Pro-business Ciudadanos (meaning Citizens in English) declined to support the no-confidence motion put forward by Socialist leader Pedro Sanchez earlier that day.
But Villegas said on Saturday his party could back a “practical candidate” who was neither Sanchez nor Ciudadanos leader Albert Rivera. To succeed, the two parties would need to agree a joint candidate to replace Rajoy and on other questions such as calling a snap election.
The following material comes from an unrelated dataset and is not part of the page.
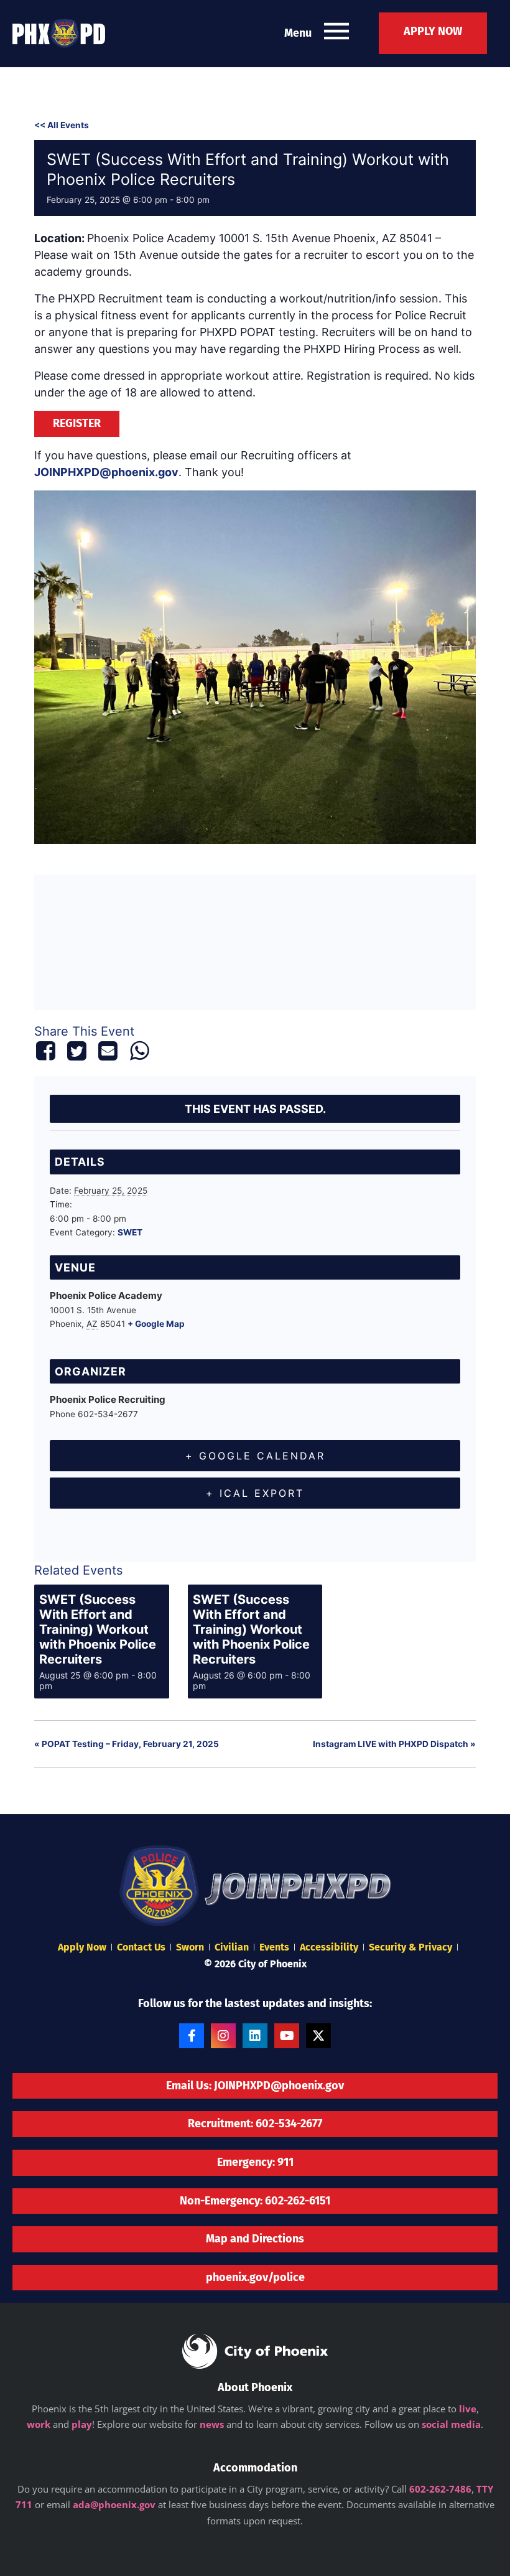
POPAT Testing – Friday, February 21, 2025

They would also need the backing of leftist party Podemos.
A no-confidence vote requires the candidate to gather 176 or more votes in Spain’s lower house, a difficult task in the fragmented parliament where nationalists, among them two Catalan separatist parties, could be decisive if the larger parties cannot reach an agreement.
Speaking to Cope radio on Saturday, Socialist Secretary General Jose Luis Abalos said the party would not work with Catalan separatist parties and called on Ciudadanos to support Sanchez’s bid to replace Rajoy as PM in exchange for a promise to call snap elections soon after taking office.
Defence Minister Maria Dolores de Cospedal criticized the Socialists’ plan, claiming it would be reliant on support from Catalan secessionists who last year led a failed attempt to break away from Spain.
“If the Socialist party wants to obtain power at the cost of allying with those who seek to destroy our country, it is its responsibly [but] the resulting government would be completely inviable,” Cospedal told public television.
Borrowing costs in southern Europe shot up on Friday and stock markets in Milan and Madrid fell as the threatened no-confidence motions against Rajoy exacerbated a sell-off provoked by growing political risk in Italy.
The graft case, which relates to the use of a slush fund by the PP in the 1990s and early 2000s to illegally finance campaigns, has plagued Rajoy since he took office in 2011. He has always denied wrongdoing.
Twenty-nine people related to the PP, including a former treasurer and other senior members, were convicted on Thursday of offences including falsifying accounts, influence-peddling and tax crimes. They were sentenced to a combined 351 years behind bars.
Rajoy had already been under fire for his handling of the secession crisis in Catalonia, with many voters turning away from his People’s Party (PP) to Ciudadanos.
Although Ciudadanos is currently only the fourth-largest party in parliament, polls predict it would be the most-voted group in new elections.